- Exercise requirements
Transcribe the entries below exactly.

- Dataset records
■ ■ ■ ■ ■

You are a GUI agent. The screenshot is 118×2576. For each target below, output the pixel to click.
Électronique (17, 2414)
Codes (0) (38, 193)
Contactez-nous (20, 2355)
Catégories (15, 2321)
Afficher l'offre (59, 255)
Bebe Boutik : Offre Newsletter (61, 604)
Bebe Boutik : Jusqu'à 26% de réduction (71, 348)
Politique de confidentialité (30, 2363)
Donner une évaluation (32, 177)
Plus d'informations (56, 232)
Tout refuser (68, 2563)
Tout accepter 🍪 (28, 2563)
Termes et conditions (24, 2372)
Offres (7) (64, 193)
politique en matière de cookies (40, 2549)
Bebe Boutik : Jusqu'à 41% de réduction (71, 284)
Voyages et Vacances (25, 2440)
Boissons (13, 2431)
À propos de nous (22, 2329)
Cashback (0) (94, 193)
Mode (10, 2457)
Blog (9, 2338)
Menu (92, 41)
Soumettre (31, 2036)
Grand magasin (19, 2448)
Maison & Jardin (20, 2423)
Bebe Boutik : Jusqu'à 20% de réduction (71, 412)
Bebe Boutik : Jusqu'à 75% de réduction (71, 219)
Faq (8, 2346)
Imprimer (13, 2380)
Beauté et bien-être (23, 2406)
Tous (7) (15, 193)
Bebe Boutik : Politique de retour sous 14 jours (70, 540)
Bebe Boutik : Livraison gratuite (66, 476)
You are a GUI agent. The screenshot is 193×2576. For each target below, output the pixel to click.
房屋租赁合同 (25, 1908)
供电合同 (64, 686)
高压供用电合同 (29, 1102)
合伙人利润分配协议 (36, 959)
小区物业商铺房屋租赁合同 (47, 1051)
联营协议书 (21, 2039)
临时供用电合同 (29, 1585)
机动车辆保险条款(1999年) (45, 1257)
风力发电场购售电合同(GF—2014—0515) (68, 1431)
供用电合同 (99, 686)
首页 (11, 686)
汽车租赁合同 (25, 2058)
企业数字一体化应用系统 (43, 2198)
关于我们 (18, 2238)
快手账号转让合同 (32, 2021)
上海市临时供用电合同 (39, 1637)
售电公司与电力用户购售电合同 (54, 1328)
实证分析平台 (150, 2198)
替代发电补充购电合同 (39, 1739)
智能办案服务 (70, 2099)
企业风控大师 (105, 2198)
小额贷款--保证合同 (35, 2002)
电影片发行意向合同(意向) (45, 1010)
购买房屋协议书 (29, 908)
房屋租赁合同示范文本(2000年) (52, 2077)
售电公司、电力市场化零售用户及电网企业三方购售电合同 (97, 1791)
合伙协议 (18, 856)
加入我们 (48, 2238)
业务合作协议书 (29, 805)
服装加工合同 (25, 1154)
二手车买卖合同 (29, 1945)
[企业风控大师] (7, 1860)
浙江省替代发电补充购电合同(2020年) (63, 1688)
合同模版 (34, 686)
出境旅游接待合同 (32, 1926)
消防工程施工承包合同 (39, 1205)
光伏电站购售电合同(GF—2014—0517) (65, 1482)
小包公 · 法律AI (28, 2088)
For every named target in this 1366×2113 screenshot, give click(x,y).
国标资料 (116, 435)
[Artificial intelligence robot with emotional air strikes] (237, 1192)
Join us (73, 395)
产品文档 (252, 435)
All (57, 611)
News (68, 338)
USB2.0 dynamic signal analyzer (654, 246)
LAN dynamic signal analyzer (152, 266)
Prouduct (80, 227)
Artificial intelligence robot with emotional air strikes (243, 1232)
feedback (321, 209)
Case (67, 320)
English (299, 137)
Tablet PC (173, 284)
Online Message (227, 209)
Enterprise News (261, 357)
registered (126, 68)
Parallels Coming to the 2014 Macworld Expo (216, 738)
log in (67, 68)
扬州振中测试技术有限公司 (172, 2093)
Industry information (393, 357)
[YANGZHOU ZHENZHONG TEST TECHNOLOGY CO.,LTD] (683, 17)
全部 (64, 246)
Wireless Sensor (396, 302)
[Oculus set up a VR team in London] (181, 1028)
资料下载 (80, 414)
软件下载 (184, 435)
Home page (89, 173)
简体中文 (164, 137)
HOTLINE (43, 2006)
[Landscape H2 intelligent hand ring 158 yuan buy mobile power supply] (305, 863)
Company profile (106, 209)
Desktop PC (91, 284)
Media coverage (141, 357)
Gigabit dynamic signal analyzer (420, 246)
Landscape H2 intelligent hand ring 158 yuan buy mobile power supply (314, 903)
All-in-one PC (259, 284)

■ ■ ■ ■ ■

- Final answer
You are a GUI agent. The screenshot is 118×2576. For each target below, output the pixel to click.
Électronique (17, 2414)
Codes (0) (38, 193)
Contactez-nous (20, 2355)
Catégories (15, 2321)
Afficher l'offre (59, 255)
Bebe Boutik : Offre Newsletter (61, 604)
Bebe Boutik : Jusqu'à 26% de réduction (71, 348)
Politique de confidentialité (30, 2363)
Donner une évaluation (32, 177)
Plus d'informations (56, 232)
Tout refuser (68, 2563)
Tout accepter 🍪 (28, 2563)
Termes et conditions (24, 2372)
Offres (7) (64, 193)
politique en matière de cookies (40, 2549)
Bebe Boutik : Jusqu'à 41% de réduction (71, 284)
Voyages et Vacances (25, 2440)
Boissons (13, 2431)
À propos de nous (22, 2329)
Cashback (0) (94, 193)
Mode (10, 2457)
Blog (9, 2338)
Menu (92, 41)
Soumettre (31, 2036)
Grand magasin (19, 2448)
Maison & Jardin (20, 2423)
Bebe Boutik : Jusqu'à 20% de réduction (71, 412)
Bebe Boutik : Jusqu'à 75% de réduction (71, 219)
Faq (8, 2346)
Imprimer (13, 2380)
Beauté et bien-être (23, 2406)
Tous (7) (15, 193)
Bebe Boutik : Politique de retour sous 14 jours (70, 540)
Bebe Boutik : Livraison gratuite (66, 476)
You are a GUI agent. The screenshot is 193×2576. For each target below, output the pixel to click.
房屋租赁合同 (25, 1908)
供电合同 (64, 686)
高压供用电合同 (29, 1102)
合伙人利润分配协议 (36, 959)
小区物业商铺房屋租赁合同 (47, 1051)
联营协议书 (21, 2039)
临时供用电合同 (29, 1585)
机动车辆保险条款(1999年) (45, 1257)
风力发电场购售电合同(GF—2014—0515) (68, 1431)
供用电合同 (99, 686)
首页 (11, 686)
汽车租赁合同 (25, 2058)
企业数字一体化应用系统 (43, 2198)
关于我们 (18, 2238)
快手账号转让合同 (32, 2021)
上海市临时供用电合同 (39, 1637)
售电公司与电力用户购售电合同 (54, 1328)
实证分析平台 (150, 2198)
替代发电补充购电合同 (39, 1739)
智能办案服务 (70, 2099)
企业风控大师 (105, 2198)
小额贷款--保证合同 (35, 2002)
电影片发行意向合同(意向) (45, 1010)
购买房屋协议书 (29, 908)
房屋租赁合同示范文本(2000年) (52, 2077)
售电公司、电力市场化零售用户及电网企业三方购售电合同 (97, 1791)
合伙协议 (18, 856)
加入我们 (48, 2238)
业务合作协议书 (29, 805)
服装加工合同 (25, 1154)
二手车买卖合同 (29, 1945)
[企业风控大师] (7, 1860)
浙江省替代发电补充购电合同(2020年) (63, 1688)
合同模版 (34, 686)
出境旅游接待合同 (32, 1926)
消防工程施工承包合同 (39, 1205)
光伏电站购售电合同(GF—2014—0517) (65, 1482)
小包公 · 法律AI (28, 2088)
For every named target in this 1366×2113 screenshot, give click(x,y).
国标资料 (116, 435)
[Artificial intelligence robot with emotional air strikes] (237, 1192)
Join us (73, 395)
产品文档 (252, 435)
All (57, 611)
News (68, 338)
USB2.0 dynamic signal analyzer (654, 246)
LAN dynamic signal analyzer (152, 266)
Prouduct (80, 227)
Artificial intelligence robot with emotional air strikes (243, 1232)
feedback (321, 209)
Case (67, 320)
English (299, 137)
Tablet PC (173, 284)
Online Message (227, 209)
Enterprise News (261, 357)
registered (126, 68)
Parallels Coming to the 2014 Macworld Expo (216, 738)
log in (67, 68)
扬州振中测试技术有限公司 (172, 2093)
Industry information (393, 357)
[YANGZHOU ZHENZHONG TEST TECHNOLOGY CO.,LTD] (683, 17)
全部 (64, 246)
Wireless Sensor (396, 302)
[Oculus set up a VR team in London] (181, 1028)
资料下载 (80, 414)
软件下载 (184, 435)
Home page (89, 173)
简体中文 (164, 137)
HOTLINE (43, 2006)
[Landscape H2 intelligent hand ring 158 yuan buy mobile power supply] (305, 863)
Company profile (106, 209)
Desktop PC (91, 284)
Media coverage (141, 357)
Gigabit dynamic signal analyzer (420, 246)
Landscape H2 intelligent hand ring 158 yuan buy mobile power supply (314, 903)
All-in-one PC (259, 284)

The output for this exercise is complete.